*TASK TO CARRY OUT:* In the blind date text, what factor does the narrator say will reveal a lot about the date?

*GIVEN TEXT:*
<<<<

By Tisha FouchPublished 5 years ago 4 min read

It was the big day. You know the one where you have decided to do what another may prefer for the mysterious blind date? Such as the commonere of painted finger- nails, well groomed, trying not to have splattered paint spats randomly here and there on my arms from my night before indulgence of creativity just trying to eliminate some of the before the date jitters. Especially, if I conjure up the courage to wear the shoulder less shirt that I thought was cool in a vintage kind of way but, felt like a lining back in. Wow, do I seriously want to go through this just to try and meet someone who can concur with me sometimes against odds? Let us not forget the wine factor as well. That will tell me a lot about this fellow. It is not about the drink of the wine. It is about understanding the concept that the wine needs and deserves a special environment depending on its mood and like me it is prone to random acts of mood swings. With this said, observation of the tiniest non-verbal act had to be one of their academy awards, everyday virtue. If not let us hope on their honorable act of solitude. Meaning to embrace the wines company, despite their lack of emotional conception of others around.

>>>>

*SOURCE MATERIAL:*
<<<<

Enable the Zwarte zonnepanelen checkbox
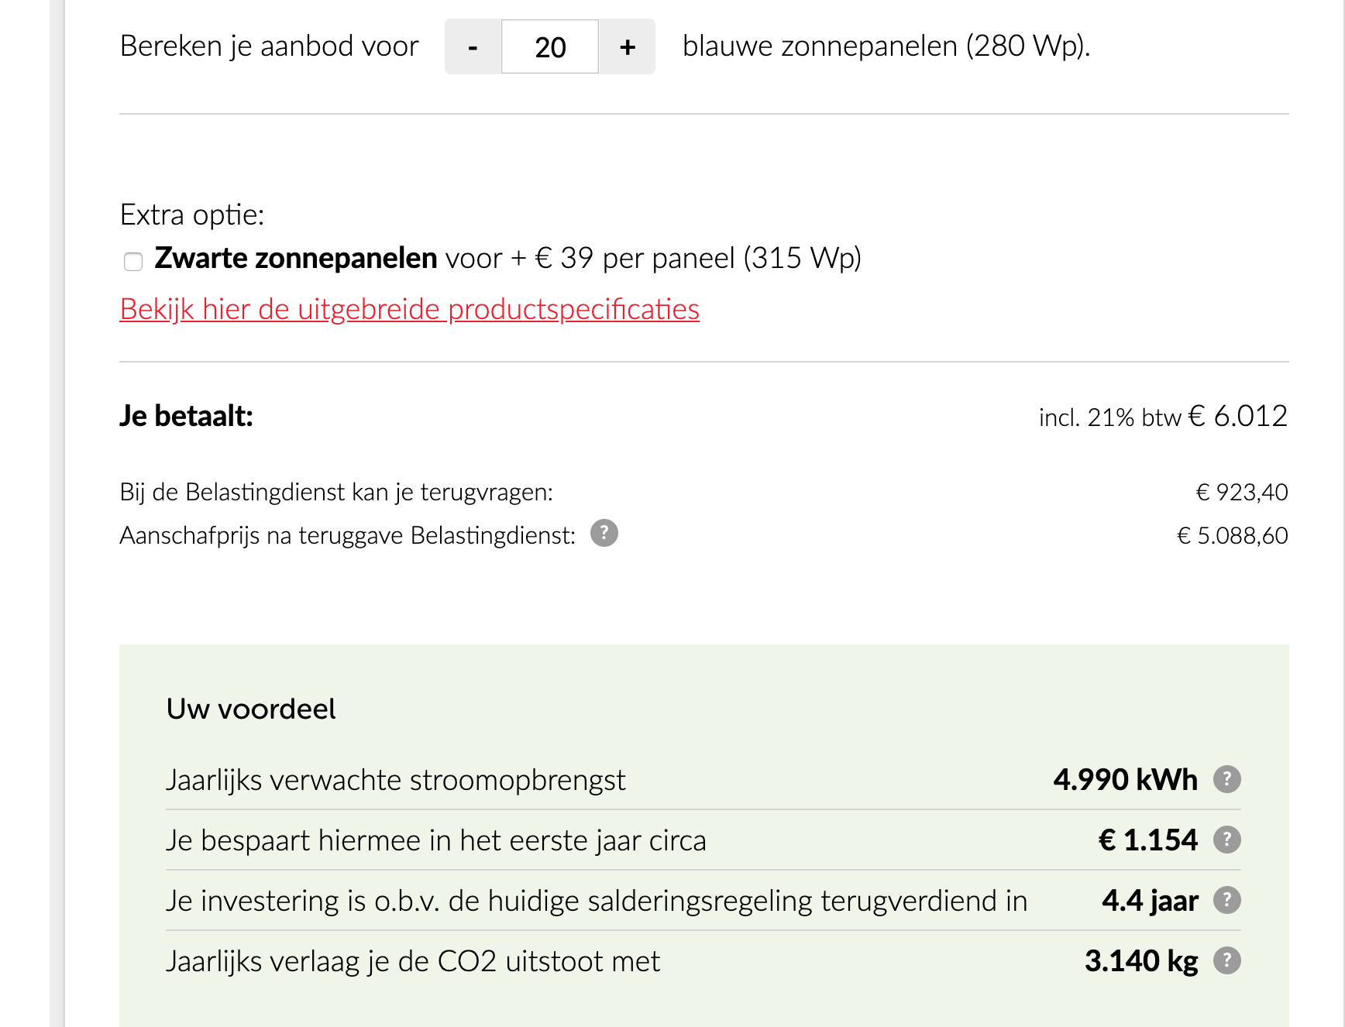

>>>>

*RESPONSE TO THIS EXERCISE:* The wine factor.